Knowing what to observe and how to do it might help you understand if the client is comfortable with your suggestion and adjust your approach accordingly. Below, you'll have a possible analysis with different scenarios and reactions. Let's see what to look for when the discussion starts?

While presenting your suggestion, you noticed that the message’s receptor:

1. Has tilted their head.
This might be a good sign as it reveals interest in what's being said and, most likely, the person wants to hear more. This should motivate you to keep going and ensure all the relevant information is transmitted.

2. Raised eyebrows during the transmission of a particular suggestion or point. Eyebrows are the main emotional indicators in the face and the easiest to read, giving great info about how the message is received. Raising eyebrows is a sign of surprise and good feelings, which shows trust and connection regarding what's being shared - probably, this is the impact you're having on the other person and shows that you can proceed.

On the other side, moving the eyebrows in the opposite direction (down) might mean some disagreement or discomfort. Ideally, if you notice this reaction, try to understand if there are any friction points so you can discuss and adjust the plan to mitigate them.

3. Is biting the lips, sometimes, it even seems that’s not looking to you.
The lips indicate the person's emotional and tension state at a given time, whether one is making mental evaluations or predictions. In this case, it can mean that the client is already trying to make predictions and mentally create scenarios given the plan shared. There is nothing good or bad to take from this reaction; it just means that your approach is being considered and analyzed.

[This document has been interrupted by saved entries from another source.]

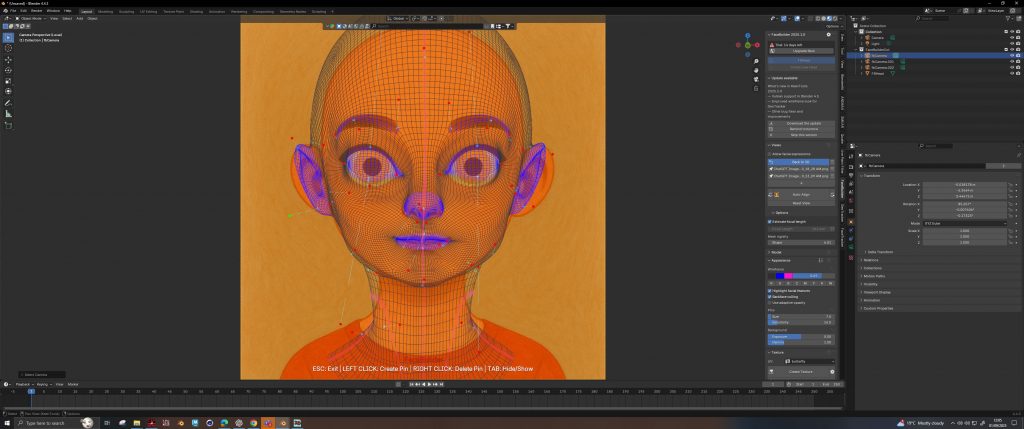Open the Render menu
This screenshot has width=1024, height=429.
36,11
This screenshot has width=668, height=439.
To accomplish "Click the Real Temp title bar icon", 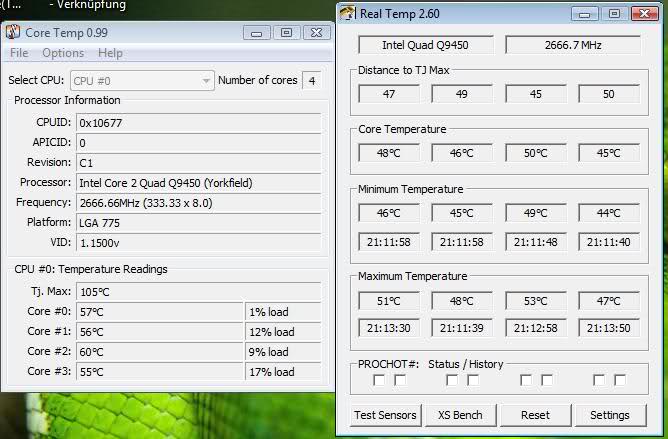I will click(347, 14).

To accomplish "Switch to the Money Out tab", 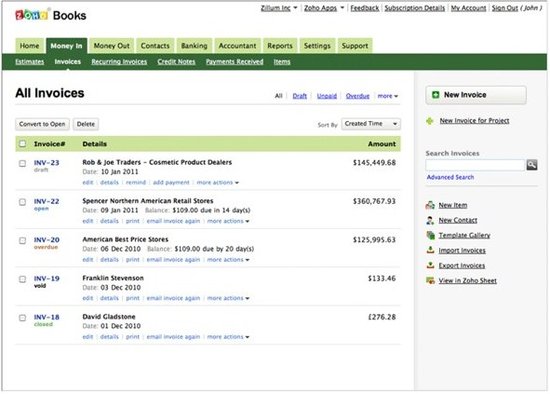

Pressing the lips can also be an indicator of tension. If you’re nervous during the presentation, this is something that you can unconsciously do while waiting for an answer. 🙂

4. Yawn.
Did you know that this can be just a way for the other's person brain to oxygenate and thus be alert and react to your message (especially if done during moments of tension)? Try not to judge. It isn't a direct signal of boredom in this case.

At the end of your explanation, the client:

1. Says “Yes” while nodding the head in the horizontal plane.
Should you stick to this answer, confident that it meets the client's needs/expectations? The quick response is no, given that truer "Yeses" and "Nos" are the ones you see, not the ones you hear. They give you the other person's actual positive or negative evaluation since it relies on the communication's unconscious and uncontrolled parts.

Probably the client would like to collaborate with you on some adjustments to the proposal, so you can use that interpretation to find an alternative more adjusted to their needs.

2. Says “Yes” while calmingly nodding their head accordingly.Good news! Someone liked what has been proposed! 😊 The slower this movement is, the higher the level of agreement.

Note: If this happened exactly the same way but with a fast nodding during your exposition, it could mean that the person wanted to intervene, so you should be aware of it and give space for the other person to speak.

3. The client says “No” while nodding their head accordingly.
It's truly a no, and the faster the person does this, the bigger the level of disagreement. It's time to see what must be met to have a plan with which everyone is comfortable.


As already mentioned here, communication is an unconditional component that you must use and improve over time as a Product Owner. Interpreting body language is another tool in the box to communicate better, with a pinch of curiosity and a sense of open mind to understand others’ needs and feelings - that’s how great relationships are built. And always remember: when the mouth shuts, the body speaks.